Investment Update 1st Quarter 2016
The US equities market finished the first quarter of 2016 modestly above where it began the year, despite dipping over 10% by mid-February. Markets suffered from concerns of negative news related to China’s growth and currency, falling commodity prices, and the possibility of a US recession. After some moderately positive economic numbers, a stabilization of commodity prices, and a more cautious tone from Janet Yellen on the pace of future rate increases, the markets stabilized, and then rebounded in March. The S&P 500 index rose 1.4% in the first quarter. Small Cap Stocks, as measured by the Russell 2000 index depreciated 1.5%. Overall, the Russell 3000 index increased 1.0%. Longer term, one-year returns were 1.8%, -9.8%, and -0.3%, respectively. The DJIA increased 2.2% for the quarter and 2.1% for the year. The NASDAQ was down 2.4% for the first quarter but finished up 0.6% for the year.
The bond market had an excellent start to 2016. The market turbulence and global uncertainty resulted in the Federal Reserve erring on the side of caution. They do not want to derail the recent stabilization by tightening and making policy changes too quickly, so the Federal Reserve is lowering its expectation of interest rate increases from four to two this year. Overall, the Barclays Aggregate index finished up 3.0% during the first quarter. For the one-year period, the index rose 2.0%
Developed markets continue to lose ground in the first quarter of 2016. With the expectation that the Federal Reserve would begin raising interest rates at regular intervals and European and Japanese equity markets would outperform by implementing global accommodative policies, but there has been little evidence this has helped the markets. Overall, the MSCI EAFE dropped 2.9% in the first quarter and dropped 7.9% for the one-year period ending 3/31/2016.

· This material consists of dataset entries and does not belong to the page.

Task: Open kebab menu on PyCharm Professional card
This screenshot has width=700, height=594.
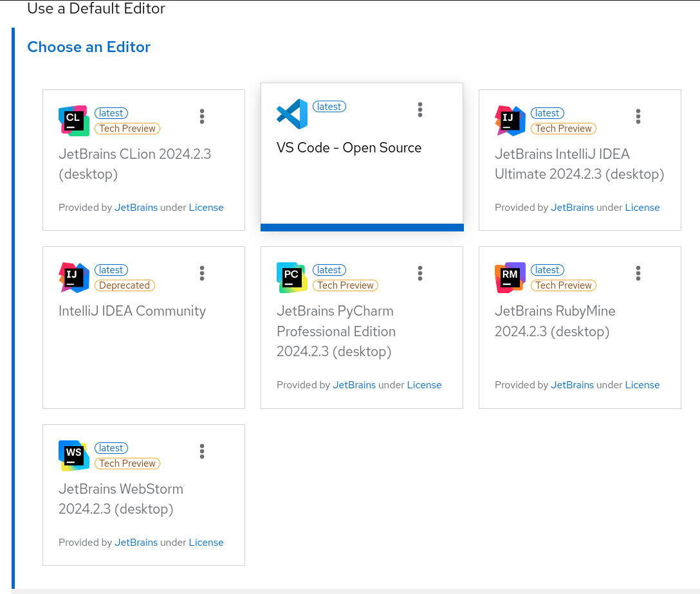Action: coord(420,273)
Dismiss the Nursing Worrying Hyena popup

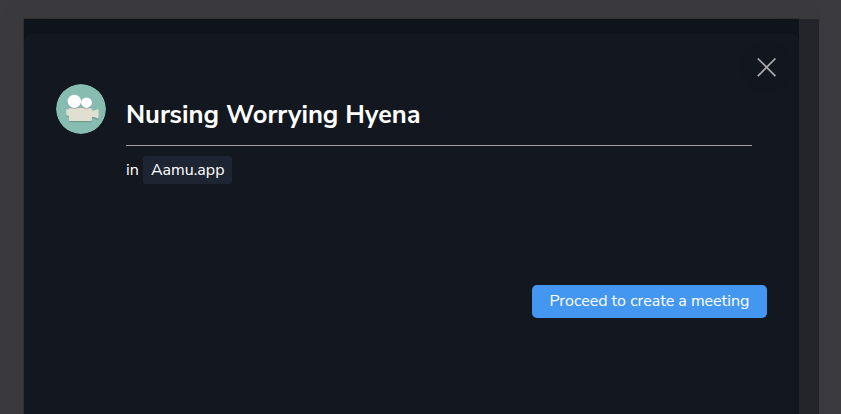coord(766,68)
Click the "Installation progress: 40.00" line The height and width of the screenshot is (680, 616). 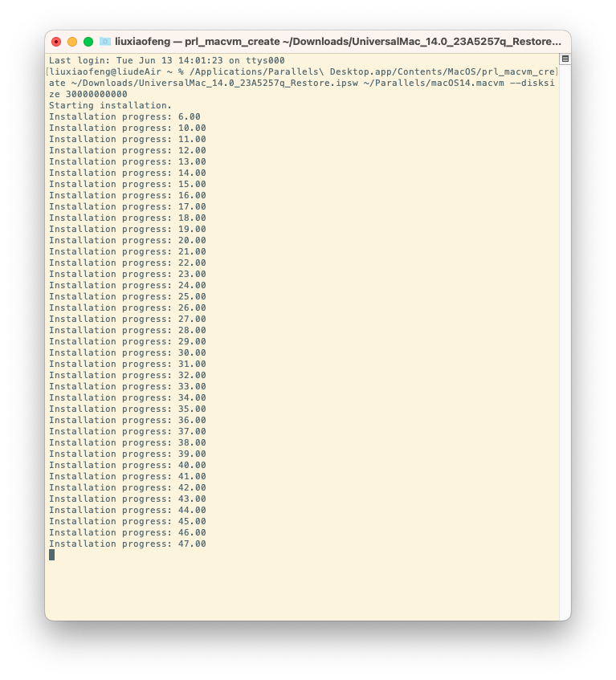click(127, 465)
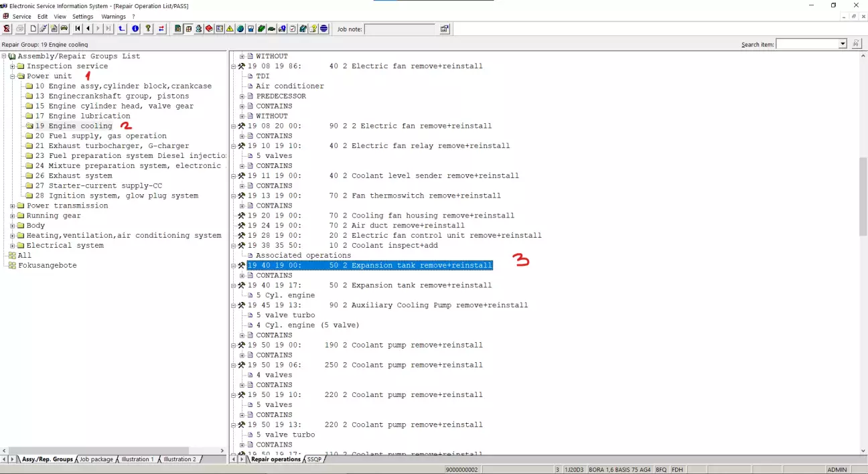868x474 pixels.
Task: Switch to the Job package tab
Action: (x=96, y=459)
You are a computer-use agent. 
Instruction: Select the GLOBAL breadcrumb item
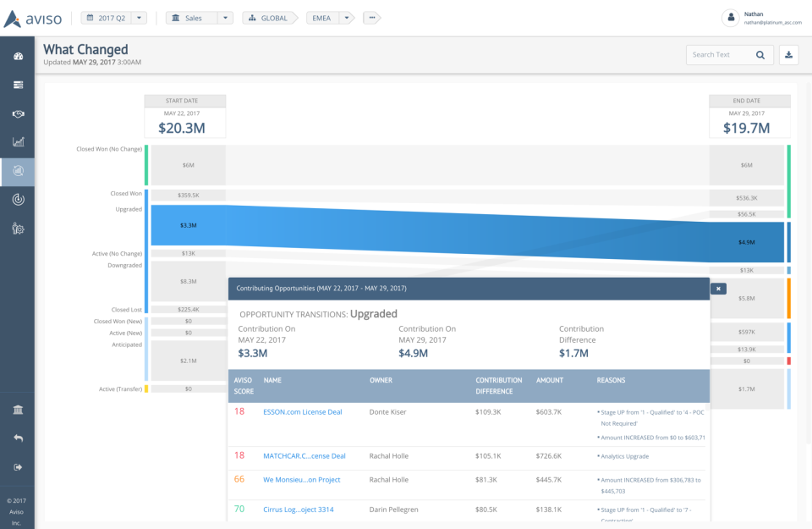[x=270, y=18]
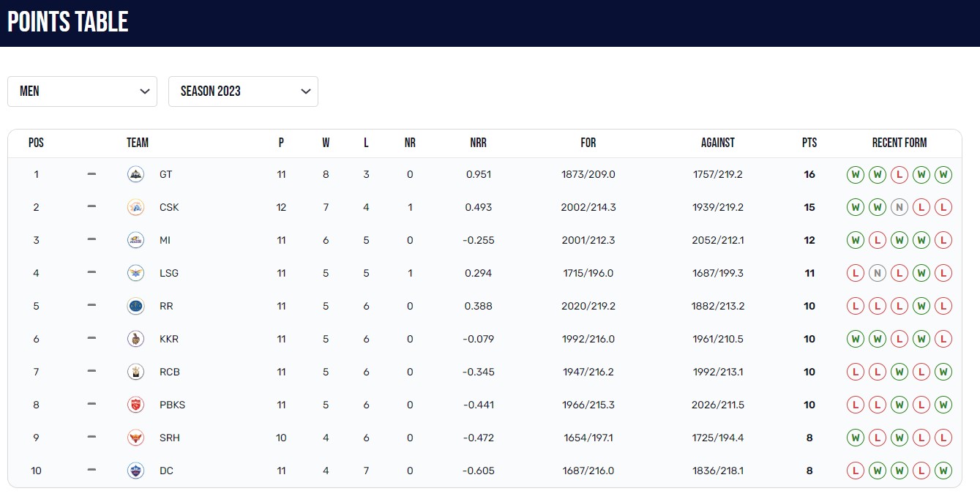Expand GT row position change indicator

(91, 174)

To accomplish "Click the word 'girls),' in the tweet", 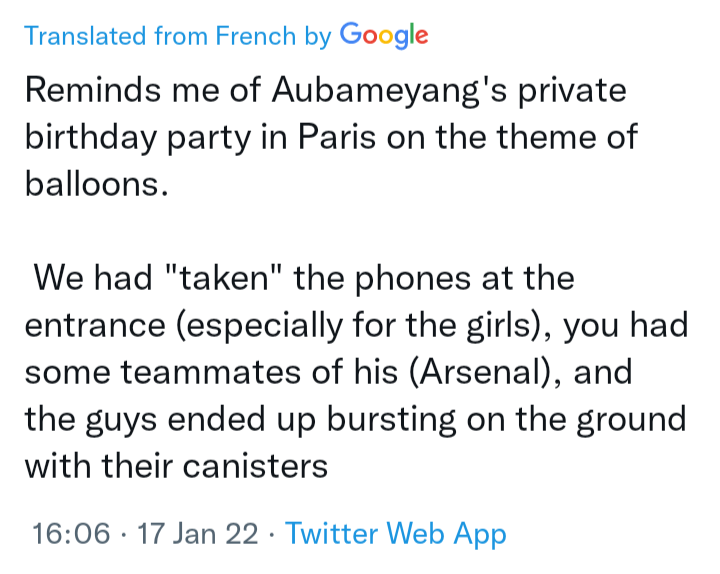I will pyautogui.click(x=509, y=326).
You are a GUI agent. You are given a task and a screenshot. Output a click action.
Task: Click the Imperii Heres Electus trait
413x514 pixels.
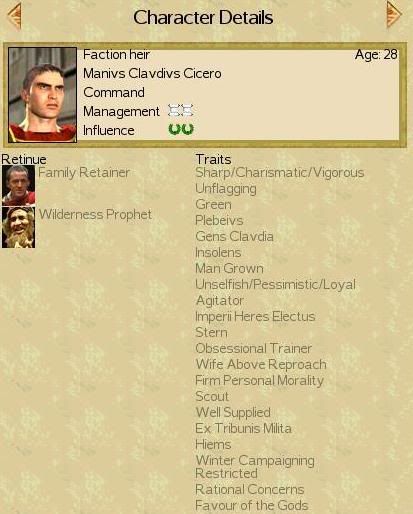(255, 316)
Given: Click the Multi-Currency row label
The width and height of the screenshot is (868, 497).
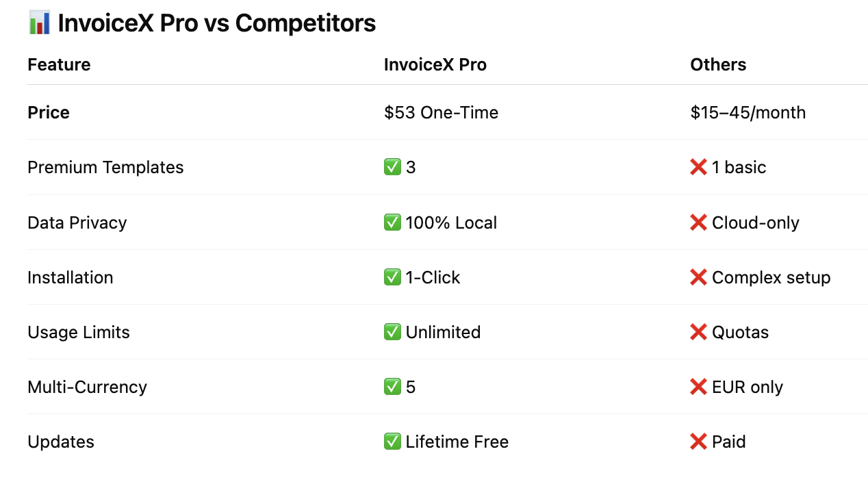Looking at the screenshot, I should click(87, 387).
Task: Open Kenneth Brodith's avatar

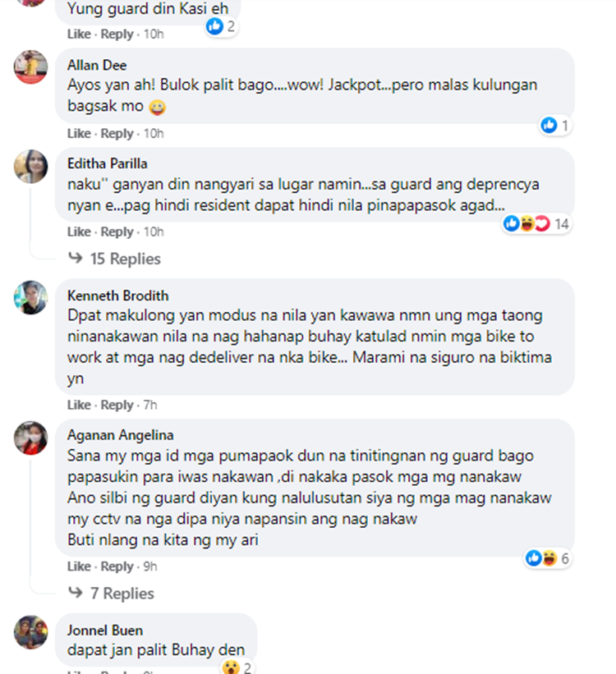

Emerging market stocks bounced back after three straight years of declines. Historically, emerging market performance has been strongly influenced by the US dollar and commodities. For the first quarter of 2016, the dollar has weakened, playing an important role in stabilizing commodity prices and other currencies due to the Fed’s dovish stance. Overall, the MSCI EM index increased 5.8% for the first quarter. For the one-year period, the index fell 11.7%. Despite the rally, uncertainty still persists and it will take more than one quarter to know if the rally is sustainable.
For the quarter ending March 31, 2016 ACERA’s Total Fund had gross returns of 0.2%, ranking it in the 96th percentile amongst its peers, and finished the first quarter at a market value of $6.6 billion. Domestic Equities returned -2.5% (96th percentile), International Equities returned 0.8% (20th percentile), and Fixed Income returned 4.4% (21st percentile) in the quarter. ACERA’s Real Estate managers composite and Private Equity and Alternatives Return Leading Strategies1 (PEARLS) composite returned 2.0% and – 1.3%, respectively, during the first quarter. Gross return for the Real Assets class was 2.0%. ACERA is a long-term investor with a well-diversified portfolio and has generated 8.0% annualized returns over the last 20 years, ranking it in the fifth percentile among its peers.
Real Estate and PEARLS composite returns are subject to a quarter lag in reporting results.